Pytorch multi-worker dataloader runs in parallel with training code?

Hi All

we have dataloader and training code works like this way

for fi, batch in enumerate(my_data_loader):

and in our dataloader, we have define some collate_fn to cook_data


My question here is when training is running, can data loader in parallel run in background to do like cook_data, or each “process” will first load/cook data , then run training, so during training, this particular process is basically blocking waiting there?

The DataLoader will use multiprocessing to create multiple workers, which will load and process each data sample and add the batch to a queue. It should thus not be blocking the training as long as the queue is filled with batches.

Thanks @ptrblck, so if the training will be different processes than multiprocessing dataloader, right? from your description, if training is slower than dataloading, then basically we should get continuous training and loading time will he shaded?

Also if I use Data parallel, and based on understanding data parallel is using multi threading, so how this multi threading data parallel will work with multi process data loader? still the same way multi process data loader loads the data into queue, and training process(a different process) spin multi threads according to multi GPU to train ?

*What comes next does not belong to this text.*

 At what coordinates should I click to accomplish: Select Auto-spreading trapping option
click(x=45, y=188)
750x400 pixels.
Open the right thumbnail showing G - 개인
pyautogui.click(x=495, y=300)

Yes, the main process would execute the training loop, while each worker will be spawned in a new process via multiprocessing. nn.DataParallel and the DataLoader do not interfere with each other.
Also yes, if the loading pipeline is faster then the training, the data loading time would be “hidden”.

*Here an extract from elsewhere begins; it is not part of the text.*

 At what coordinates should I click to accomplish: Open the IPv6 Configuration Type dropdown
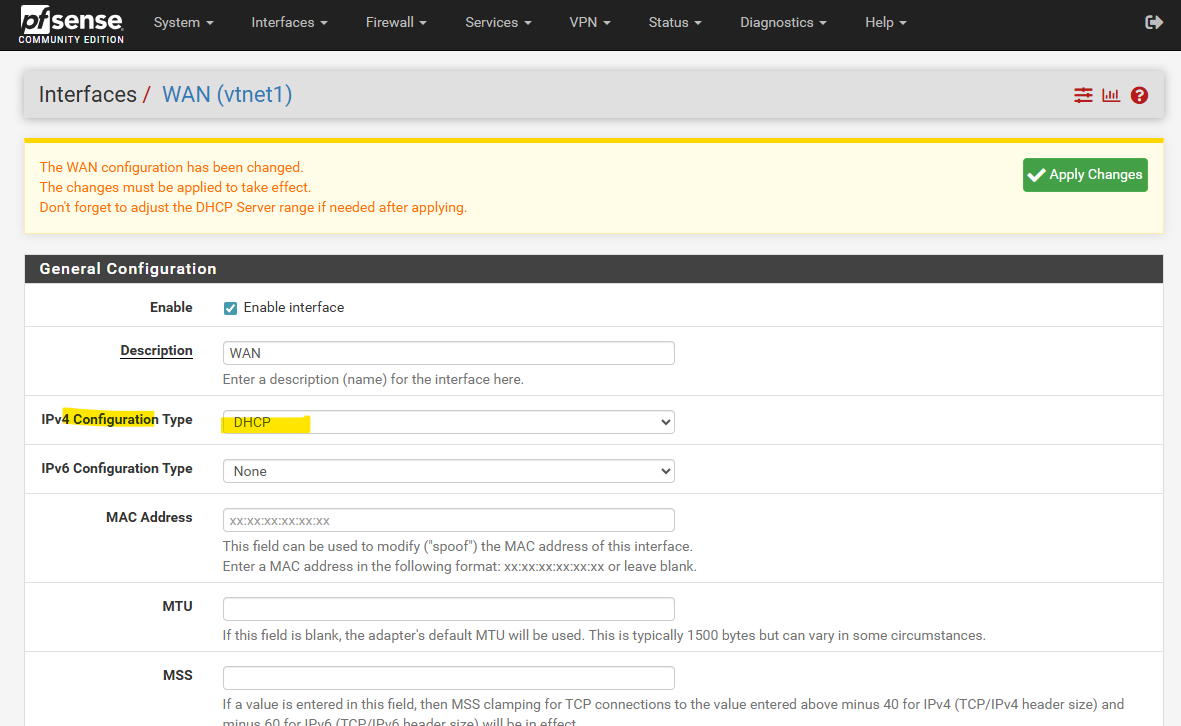click(x=448, y=471)
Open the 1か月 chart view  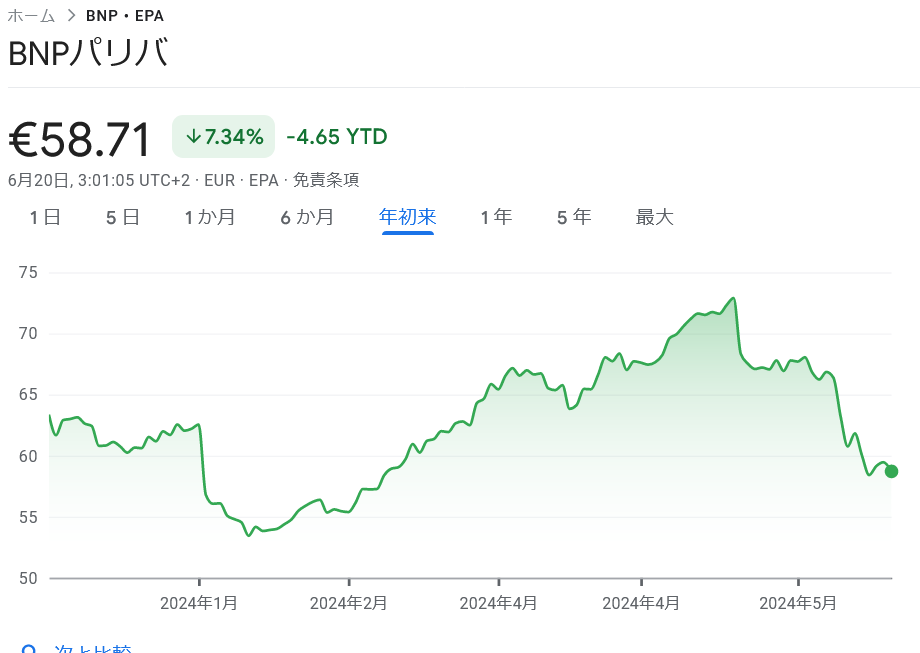[x=210, y=216]
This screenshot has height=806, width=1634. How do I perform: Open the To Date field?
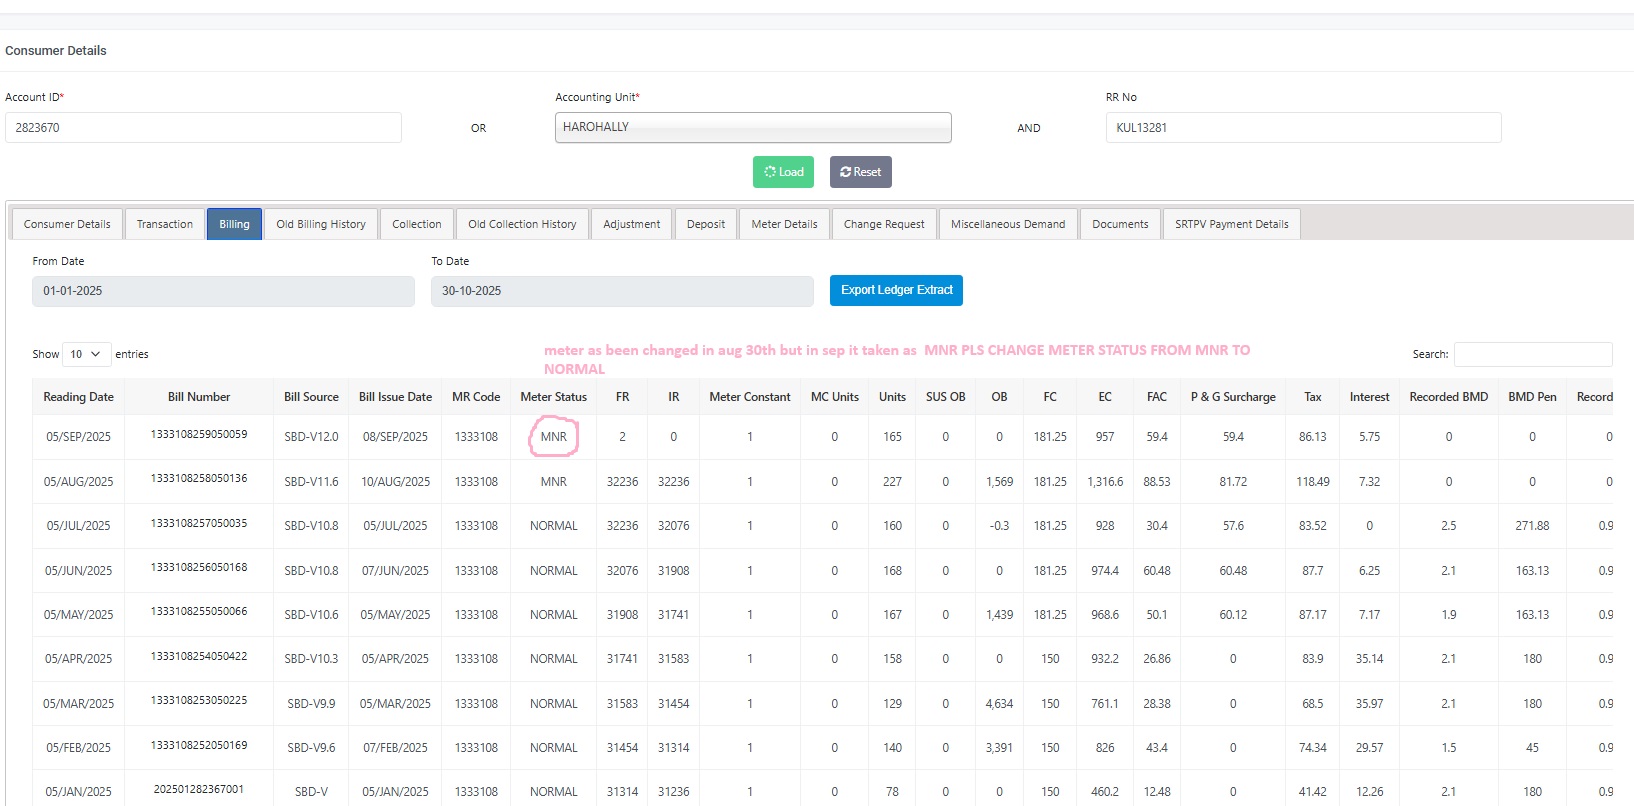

Thanks, we test our dataloading without training and it is very fast. But we also put some timestamp on our code and found training time is only part of total time, is that because GPU is aync and our time recoding may not be that accurate?

start_time =
for for loo in range(0, config['epochs']):
    for fi, batch in enumerate(my_data_loader):
        train_time =
        train_endtime =
total_endtime =

CUDA operations are asynchronous, so you won’t capture their runtime and it will be accumulated in the next blocking operation.
You can profile the complete code e.g. with Nsight Systems and check the timeline to narrow down the bottleneck, if your current profiling with timers isn’t giving enough information (or use the PyTorch profiler and create the timeline output).

1 Like

Hi @ptrblck, I did some test for dataloader and pipeline, the test looks like this

  • Experiment 1: With preload data, data pre load into memory
replay_mem = {}
for fi, batch in enumerate(my_data_loader):
      replay_mem[fi] = batch

# Training with all data in memory

for i in range(0,epoch)
    for fi, batch in enumerate(replay_memory.items()):
  • Experiment 2: Without preload data, the data is loaded via dataloader
for i in range(0,epoch)
    for fi, batch in enumerate(ny_data_loader):

The experiment 1 has less time, and time diff compared with experiment 2 is about the data loading time(if I just test the data loading). I imagine if we have pipeline that training just consumes multi worker data loader, if training time is higher than multi worker data loader, so data loader time will be completely shaded? (data loading is always faster and thus training always have data)?

Yes, if the model training takes more time than loading and processing the next batch, the data loading time will be hidden and comes “for free” (The next epoch would create new workers, which would have to start creating new batches in the default setup. You could use persistent_workers=True to avoid this behavior).